Introduction: Islet transplantation is an effective treatment for severe diabetes mellitus. However, immune rejection has always been an inevitable problem in transplantation, which can lead to islet graft failure. Therefore, finding effective enhanced anti-immune rejection strategies has become an urgent concern in the field of islet transplantation. Our previous study showed that IL33 can protect islet grafts as an immunomodulator by expanding ILC2 and Treg. Here, we designed chitosan nanoparticles loading with IL33 which can local sustained release IL33, and co-transplanted with islets to regulate the immune microenvironment and improve islets survival and function.
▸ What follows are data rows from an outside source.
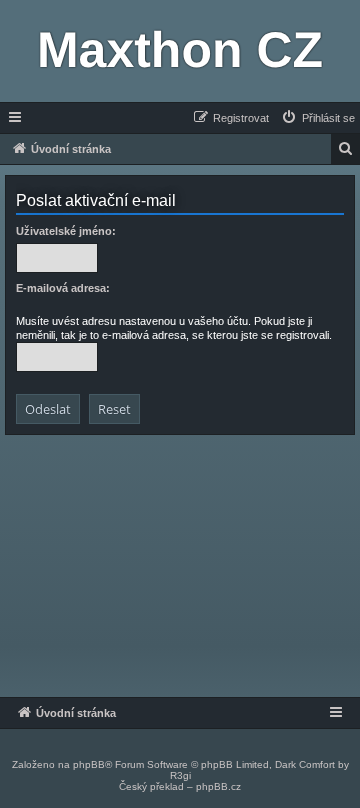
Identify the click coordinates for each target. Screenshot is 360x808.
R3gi (180, 775)
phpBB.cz (218, 786)
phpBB (89, 764)
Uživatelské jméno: (66, 231)
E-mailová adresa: (63, 288)
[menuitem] (317, 118)
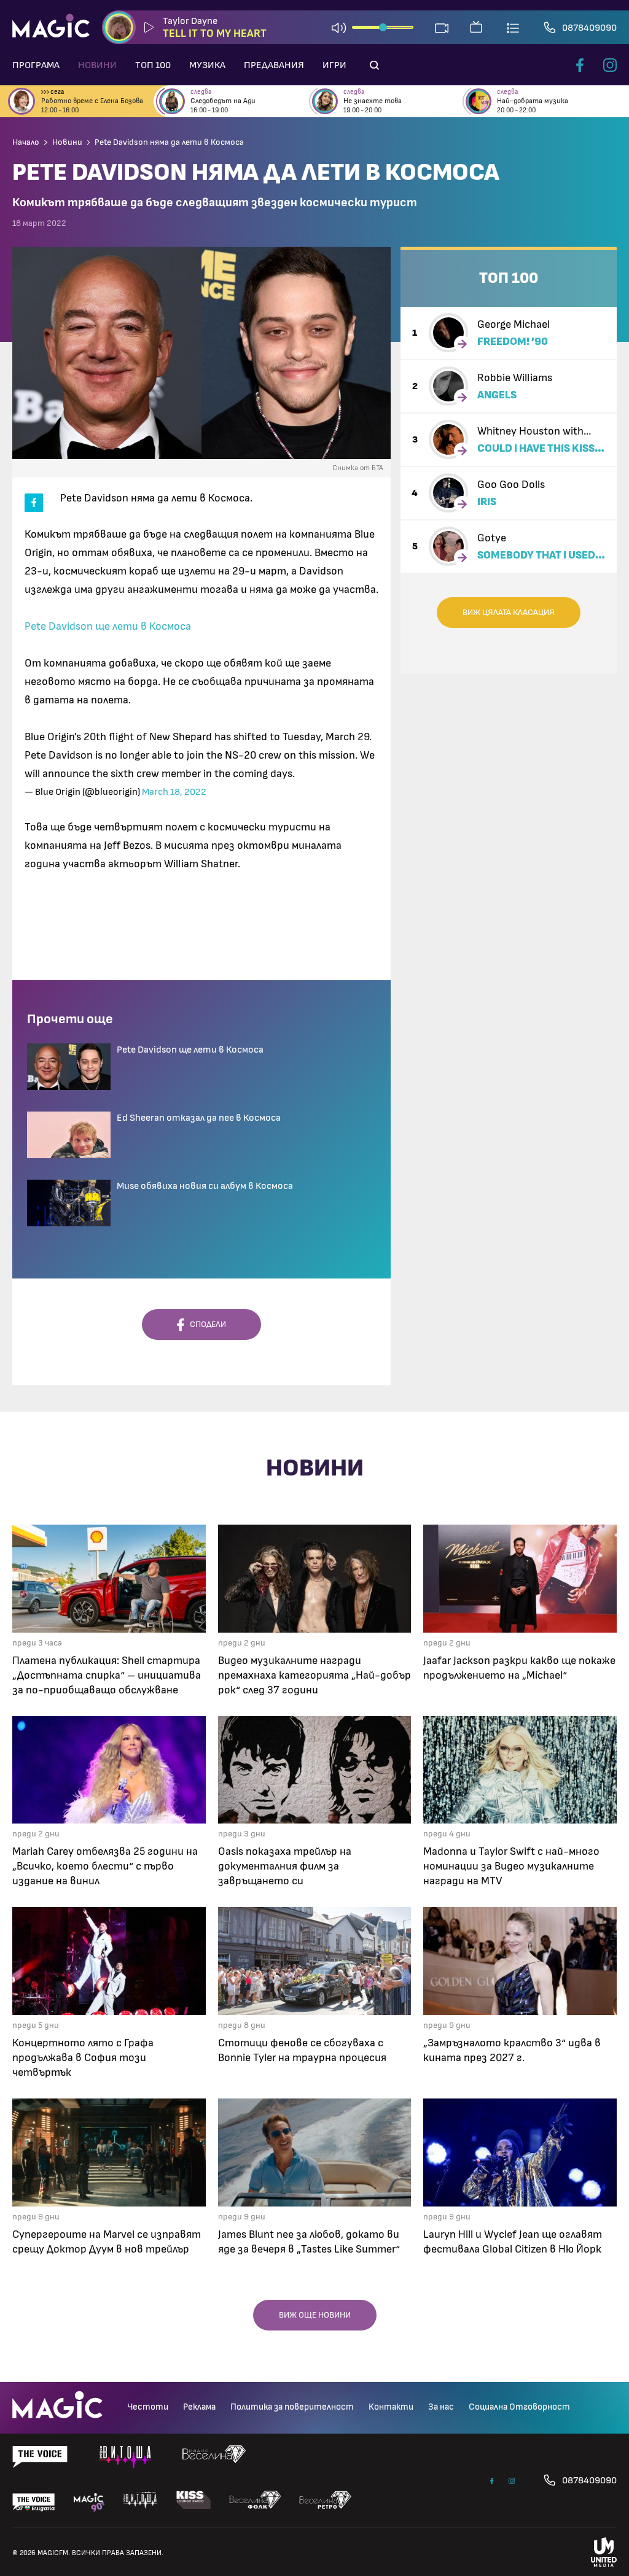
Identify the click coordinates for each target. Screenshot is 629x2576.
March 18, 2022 (174, 792)
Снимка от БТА (357, 467)
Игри (334, 65)
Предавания (274, 65)
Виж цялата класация (509, 612)
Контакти (391, 2407)
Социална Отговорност (519, 2407)
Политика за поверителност (292, 2407)
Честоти (147, 2407)
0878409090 (589, 28)
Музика (207, 65)
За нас (441, 2407)
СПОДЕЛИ (205, 1324)
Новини (97, 65)
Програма (36, 65)
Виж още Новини (315, 2315)
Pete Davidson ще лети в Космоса (108, 626)
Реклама (199, 2407)
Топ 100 (153, 65)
Methods: Chitosan nanoparticles loading with IL33 (named as CS @ IL33) were synthesized by ion polymerization and characterized by electron microscope. The encapsulation rate of IL33 was detected by the Elisa kit. Sine the IL33 can directly bind to the ST2 protein which located on the membrane of Treg and ILC2 cells, the CS @ IL33 labeling cy5.5 was used to show the binding of nanoparticles and cells, which was visualized by confocal microscopy. The CS @ IL33 and islet were co-transplanted under the kidney capsule of streptozotocin-induced diabetic mouse. The number and proportion of ILC2 and Treg cells in the transplanted area were measured by flow cytometry and immunofluorescence. The blood glucose and body weight of mice were detected every other day. The islet function was evaluated by oral glucose tolerance experiment and the immunohistochemistry of insulin .
Results: TEM images showed that the diameter of spherical particles were around 100nm, and the results of Elisa revealed that the packing rate of CS @ IL33 was 99.14%. The fluorescent images from Confocal microscopy demonstrated that the CS @ IL33 nanoparticles were bound uniformly to the Treg cell membrane. The flow cytometry and immunofluorescence showed that both CS @ IL33 and intraperitoneal injection of IL33 effectively amplified the ILC2 and Treg in transplantation location. The results from the in vivo transplantation model showed the CS @ IL33 nanoparticles could better protect the islets without causing other any systemic inflammation.
Conclusion: We synthesized CS @ IL33, which can specifically amplify Treg and ILC2 in the graft location and reduce the immune rejection. The co-transplantation of CS @ IL33 and islets may regulate the local immune microenvironment and help to enhance the graft function, which may suggest as an efficacy way to improve the results of islet transplantation.